Whatever you’re training for this Autumn this a reminder of the importance of eating well. If you are increasing your mileage every week then it’s important to increase the calories you take in to reflect the additional energy you’re using. You can follow the eat anything diet as a guide. For energy you need carbohydrates but this doesn’t mean mountains of pasta! Go for wholegrains: rice, fruit and veg, oats, rice, quinoa or starchy veg like potatoes and squash. Up your intake of other types of fruit and veg for all round good health and try to eat some form of protein with every meal such as fish, eggs, milk, yogurt, cheese, nuts, seeds and pulses depending on your dietary preference. Finally don’t forget about healthy fats such as oily fish, avocado, olive oil, nuts and seeds which provide a range of nutrients to support energy production, immunity and heart health.
Practice eating well to fuel your long training runs. This is very important so on race day you aren’t nervous about what to eat because you’ve practiced it all. Never eat something unfamiliar on race day – this can have spectacularly bad results! Personally I like oats first thing to fuel a long run so I go for porridge or granola. This doesn’t suit everyone but you need something that is fairly high in carbohydrate, with some protein but not too high in fiber. Toast with nut butter would be an alternative.

Exercises to complete:
A: Substitute "noodles" for "pasta" in the passage on eating for training. Begin at the words "Whatever you’re training" and stop after "and heart health.".
B: In the passage on eating for training, what does the writer personally like to eat first thing to fuel a long run?
C: Finish out the next part of the passage on eating for training, picking up after its final sentence.
The stored data that comes next is separate material, unconnected to the passage on eating for training.

Stored data:
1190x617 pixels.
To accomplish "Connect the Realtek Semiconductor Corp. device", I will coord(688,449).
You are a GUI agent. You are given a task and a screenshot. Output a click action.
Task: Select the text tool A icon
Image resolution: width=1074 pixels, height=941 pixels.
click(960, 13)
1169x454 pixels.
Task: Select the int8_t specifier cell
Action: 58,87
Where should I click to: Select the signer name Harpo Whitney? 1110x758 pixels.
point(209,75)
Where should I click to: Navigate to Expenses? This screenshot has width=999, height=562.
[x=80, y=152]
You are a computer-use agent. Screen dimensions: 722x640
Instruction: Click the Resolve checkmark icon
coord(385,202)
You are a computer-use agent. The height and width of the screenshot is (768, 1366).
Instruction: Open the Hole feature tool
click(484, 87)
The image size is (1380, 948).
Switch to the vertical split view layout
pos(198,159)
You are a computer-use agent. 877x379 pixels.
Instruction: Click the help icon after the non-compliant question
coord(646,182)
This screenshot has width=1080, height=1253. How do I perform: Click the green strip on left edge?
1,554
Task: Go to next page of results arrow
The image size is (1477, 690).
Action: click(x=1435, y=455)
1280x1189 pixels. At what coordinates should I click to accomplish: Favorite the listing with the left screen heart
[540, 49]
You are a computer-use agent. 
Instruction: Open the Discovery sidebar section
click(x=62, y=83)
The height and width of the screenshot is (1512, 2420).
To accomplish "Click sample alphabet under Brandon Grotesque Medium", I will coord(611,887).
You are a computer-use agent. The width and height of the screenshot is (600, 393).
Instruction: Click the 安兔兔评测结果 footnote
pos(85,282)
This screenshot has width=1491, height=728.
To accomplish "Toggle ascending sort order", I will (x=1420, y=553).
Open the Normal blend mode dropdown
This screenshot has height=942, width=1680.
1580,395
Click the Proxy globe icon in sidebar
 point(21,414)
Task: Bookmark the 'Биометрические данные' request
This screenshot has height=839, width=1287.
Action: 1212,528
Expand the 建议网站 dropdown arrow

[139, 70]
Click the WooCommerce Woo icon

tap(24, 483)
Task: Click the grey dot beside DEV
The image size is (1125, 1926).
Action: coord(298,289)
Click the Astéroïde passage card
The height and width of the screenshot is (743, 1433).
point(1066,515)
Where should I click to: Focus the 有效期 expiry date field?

Responses to the exercise:
A:
Whatever you’re training for this Autumn this a reminder of the importance of eating well. If you are increasing your mileage every week then it’s important to increase the calories you take in to reflect the additional energy you’re using. You can follow the eat anything diet as a guide. For energy you need carbohydrates but this doesn’t mean mountains of noodles! Go for wholegrains: rice, fruit and veg, oats, rice, quinoa or starchy veg like potatoes and squash. Up your intake of other types of fruit and veg for all round good health and try to eat some form of protein with every meal such as fish, eggs, milk, yogurt, cheese, nuts, seeds and pulses depending on your dietary preference. Finally don’t forget about healthy fats such as oily fish, avocado, olive oil, nuts and seeds which provide a range of nutrients to support energy production, immunity and heart health.

B: Oats, in the form of porridge or granola.

C:
During the run you need some carbs to keep you going roughly every hour. Some people need more – every 40 minutes or so and others can go for longer. It is important to practise on your long runs. The scientific advice says between 30-60g of carbs per hour for a sub 2 hour half marathon and up to 90g of carbs per hour for anything longer. This is about 1 to 2 sports gels. Personally, I find the sports gels difficult to take (for all sorts of reasons). One of our Speedworkers recommended diluting sports gels into his drink, which seemed like a great suggestion. If commercial sports gels don’t agree with you (I repeat you need to practise, please, please don’t discover this on race day) then you can try jelly babies or a mix of dried fruit and nuts or pretzels. Something salty is a great help if you sweat a lot. I have recommended that through half marathon training runners practise carrying water / fuel with them. You may not need to carry water on race day but research where the water stations are going to be. Remember it’s important to stay dehydrated and this means drinking plenty in the days leading up to your run – if you feel thirsty on the run it’s too late you are already dehydrated.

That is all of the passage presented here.